Fig. 5.

Distribution of primary afferent depolarization (PAD) in the spinal cord. A: extracellular recording (EC; black) of the group Ia afferent volley (field) in lamina I near the dorsal columns (DC) in response to S4 dorsal root (DR) stimulation (1.2 × threshold (T), for volley), expanded 10× in gray. Intracellular (IC) spike (red) in response to the same DR stimulation after penetrating a nearby proprioceptive group Ia afferent (S4), demonstrating that extracellular fields are negative when there is a nearby positive intracellular event. Afferent resting at −72 mV. B: same cell as in A, but on longer time scale and stimulation set lower (1.1 × T), subthreshold to direct orthodromic spike in the same afferent.

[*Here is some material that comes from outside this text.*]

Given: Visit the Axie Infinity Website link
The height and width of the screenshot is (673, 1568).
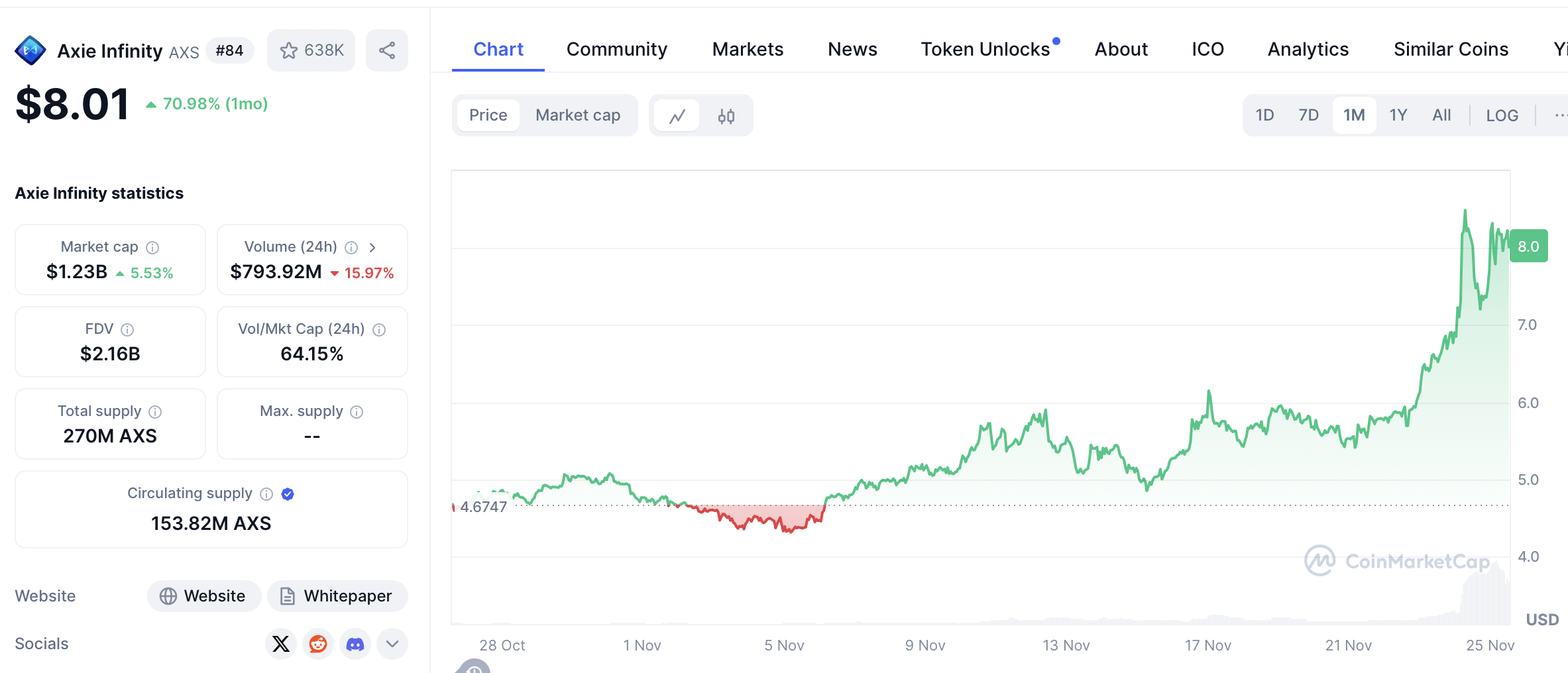Looking at the screenshot, I should click(203, 596).
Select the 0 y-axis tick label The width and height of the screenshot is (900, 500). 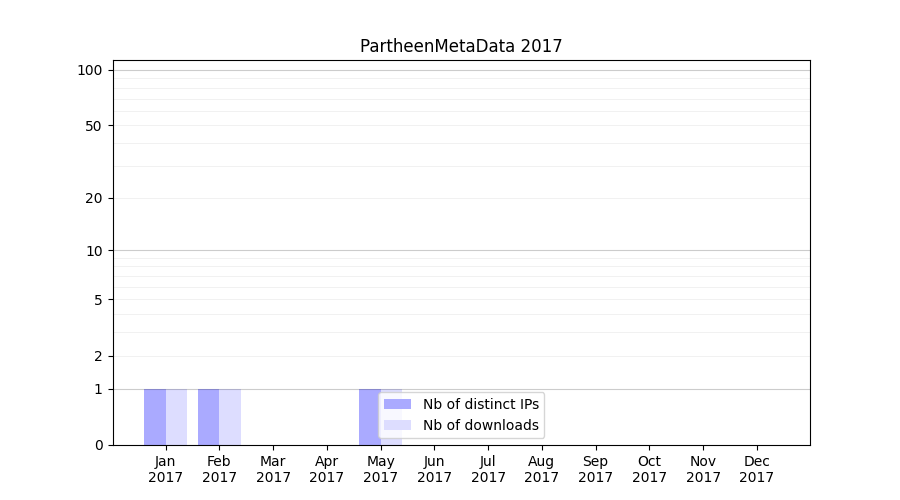click(98, 445)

Intracellular recording (red) shows a PAD in response to the DR stimulation. Extracellular recording (black) shows the afferent volley field, followed by a second field corresponding to the synaptic excitation of local interneurons in the dorsal horn, and finally a slow long-lasting negative field corresponding to PAD (expanded in gray, 7×; truncated at vertical line). Subtraction of the EC from the IC recordings gives the actual transmembrane potential (green). C: representative intracellular (red) and extracellular (black) recordings from different laminae in the spinal cord during dorsal root stimulation (~2.0 × T), with peak PAD observed in the deep dorsal horn (positive red, IC and negative black, EC), including both an early, fast phasic PAD and later tonic PAD (n = 22). In the ventral horn, only a transient 20 ms long PAD was seen in the ventral afferent terminals recorded intracellularly (Lamina IX, red, n = 4), and extracellularly there was no negative PAD field (n = 20/20). Scale 0.5 mV for dorsal EC fields, 0.1 mV for ventral EC fields and 2 mV for all IC recordings.